Se pensarmos em transformações e na temporalidade envolvidas no processo da pesquisa, é impossível determinar para ela um começo e um fim específicos. Giberto Gil, em seu livro de entrevistas Disposições Amoríveis (2015), responde a perguntas de uma espécie de entrevista, dizendo: “não sou de dizer: deixa eu elaborar alguma coisa a respeito do que eu acho. Gosto do modo espontâneo de responder como o momento me diz. Deixando margem para que amanhã (eu) possa responder de forma diferente àquilo que hoje respondo desta

forma” (GIL e OLIVEIRA, 2015, p.11). Essa imagem poética auxilia-nos a pensar que a margem da transformação é, na realidade, sempre fluída e contínua.

Por outro lado, esse tipo de atividade de autoconfrontação consegue demarcar uma fronteira importante para qualquer avaliação de aprendizagem e de desenvolvimento da pesquisa: o tempo do antes e o do a partir de agora (momento da enunciação). A enunciação da avaliação que coloca duas faces de si mesmo, em temporalidades diferentes, em diálogo abre caminho para a ressignificação do ato e para que se possam criar maneiras mais adequadas de ação em uma pesquisa.

No quadro 21, a seguir, que dá continuidade ao quadro anterior, Caio refaz a pergunta que orienta Eva a se posicionar com relação ao que ainda pode ser melhorado (linhas 17 e 18), ou seja, a se autoconfrontar com os pontos negativos do relatório parcial.

Quadro 21 – Encontro 4 – Grupo 1 (continuação do quadro anterior)

17 18 19 20 21 22 23 24 25 26 27 28

Caio: e o que tu acha que tu poderia melhorar nesse relatório com relação ao que tu fez agora?

Eva: Primeiro, em relação à pesquisa: ter mais greves, deveria ter trazido mais greves. E também iniciar com os gráficos.
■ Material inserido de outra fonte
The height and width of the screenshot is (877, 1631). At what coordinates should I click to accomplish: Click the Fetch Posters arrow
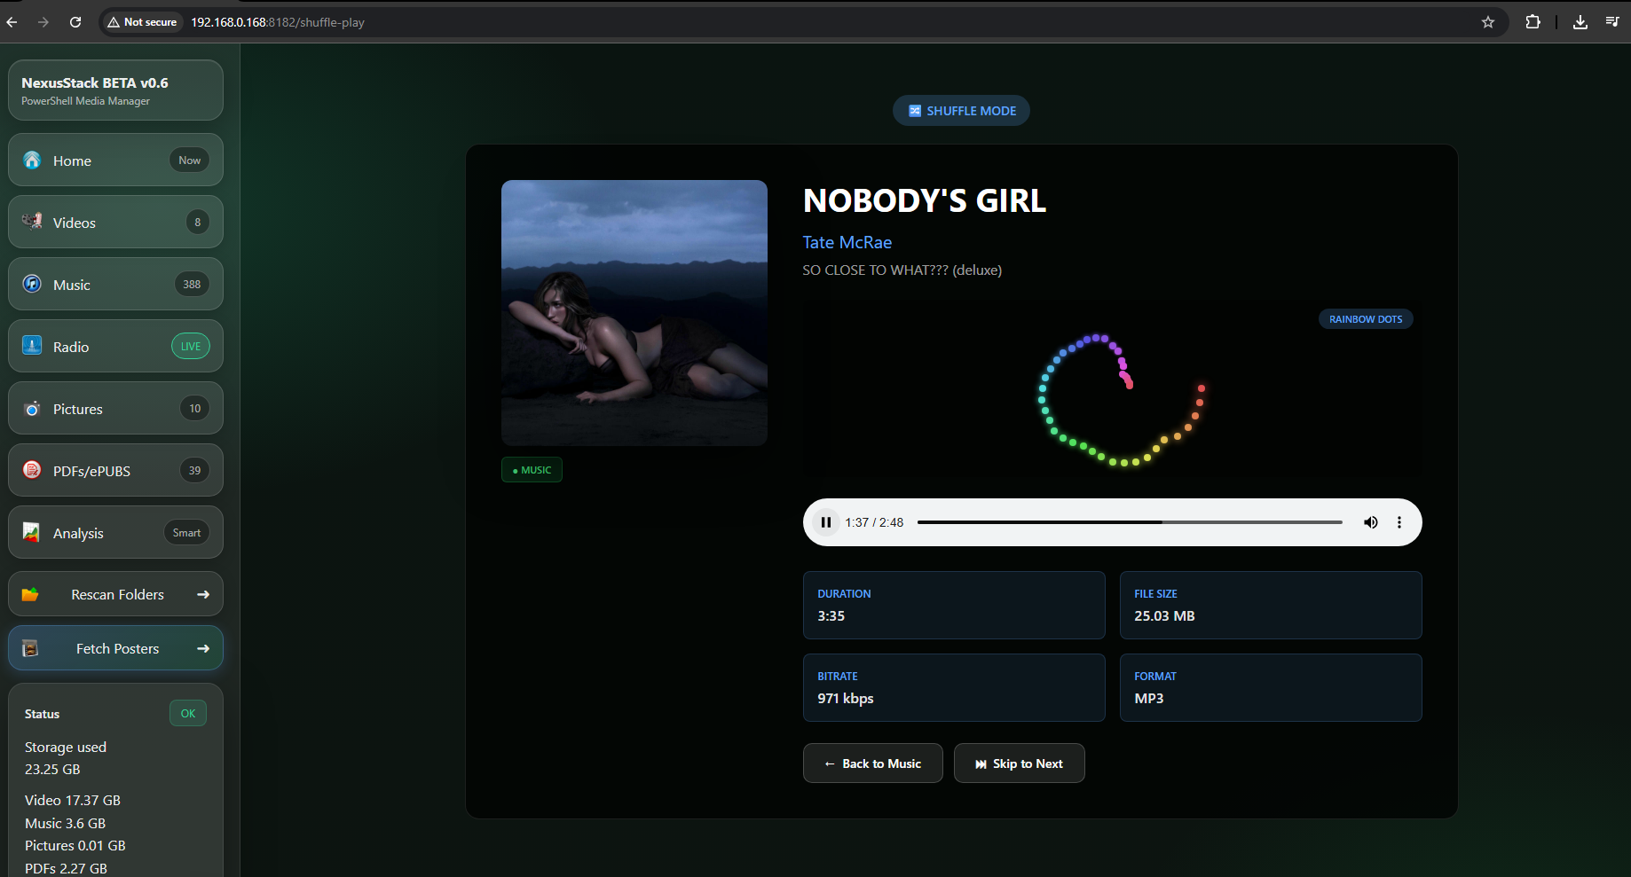(x=203, y=648)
Caio: É. Eu te digo uma coisa, eu não sei nem os gráficos. Mas assim, o relatório que você produziu, de dados – de dados - tá pobre. A análise, assim, tu tirou leite de pedra. Tu tinha o quê? Tu tinha 10 greves?

Eva: 10 greves...

Caio: tu conseguiu fazer uma análise de 10 greves. Tudo bem que o primeiro relatório final era uma quantidade semelhante, assim. Mas ali era o quê? Foram os dados que só trouxeram pra gente aquela quantidade de greve. Nesse momento agora a gente tem mais greves...

Neste segundo excerto, os participantes posicionam-se com relação a uma temporalidade diferente: do porvir, do projeto. A comparação feita por Caio refere-se ao relatório que está sendo escrito como final (“nesse relatório”, linha 17) e o que foi escrito como parcial (“o que tu fez agora”, linha 18). Pode-se observar que o foco da avaliação continua o mesmo: “melhoria” (linha 17). Eva responde que “deveria ter trazido mais greves” (linha 19), o que nos faz crer que, para ela, o relatório parcial careceu de uma base de dados mais substancial.

Cabe destacar, ainda, que esse momento da atividade de autoconfrontação discursiva permitiu-me dimensionar a importância que o movimento e a transformação do próprio ato de pesquisa tiveram para reorientar as ações futuras dos pesquisadores. Nesta perspectiva, pode-se observar que, ao tomarem consciência do movimento passado, conduzido por eles, no processo da pesquisa, pode corroborar para projetar um movimento voltado, agora, para o futuro. Isto foi possível graças aos diálogos instaurados entre os participantes da pesquisa e que ocorreram sempre de forma circular, o que tornou possível, aproximá-los de uma experiência do pensamento com a linguagem.